EDIT: Also, why's it all Java?

EDIT2: Addressing the downvotes: If you really think that any employer these days is going to be happy with "Learned from a list on Github" on your resume then you're sorely mistaken. It doesn't matter if the courses match an accredited program. The accreditation is what matters because no accreditation = no diploma. Employers like diplomas.

[-] JoMomma@lemm.ee 9 points 2 months ago

Some people still think it's 2002

[-] Sickday@kbin.earth 0 points 2 months ago

The ReadMe states these are all courses taught at reputable universities. Do you know of any courses taught at these universities that utilizes Rust or C/C++? Not asking to criticize or anything, I'm legitimately curious because I too would like to see more focus on these languages over Java.
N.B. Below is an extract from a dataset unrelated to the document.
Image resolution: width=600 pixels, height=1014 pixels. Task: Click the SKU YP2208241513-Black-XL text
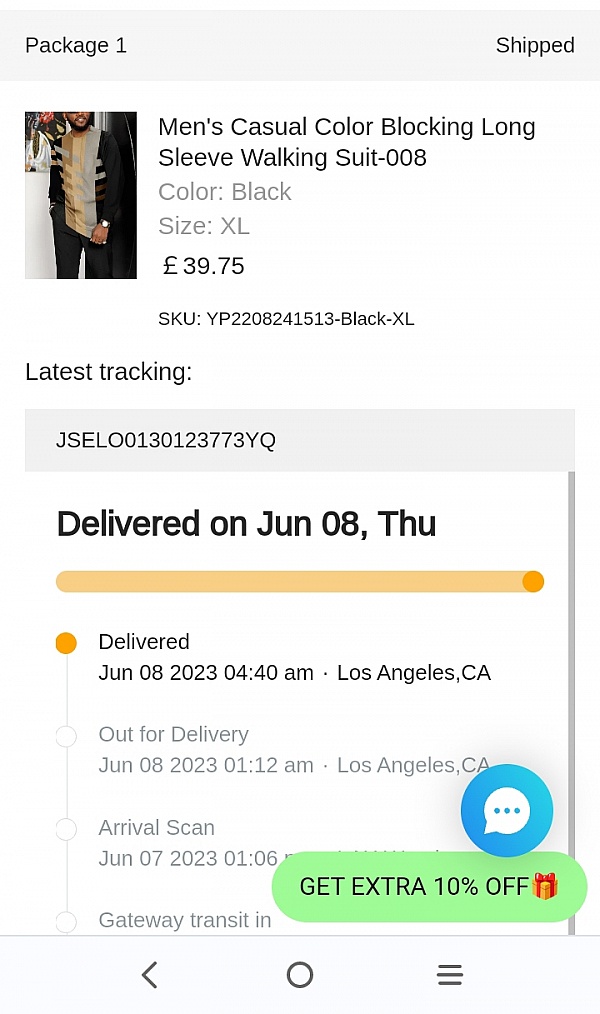click(286, 319)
[-] sukhmel@programming.dev 1 points 2 months ago

I second @hellofriend, I learnt C++ as practical courses in the University.

I could somewhat understand teaching Java as professional education (although it creates positive feedback loop that doesn't do much good), but not exclusively teaching Java as part of CS degree.

[-] hellofriend@lemmy.world 1 points 2 months ago

Idk about American universities, but C++ was taught at Memorial University of Newfoundland when I attended 8 years ago. Granted it was a robotics class so maybe it's different. Either way, makes more sense to me to learn C/C++ since most things are programmed in that.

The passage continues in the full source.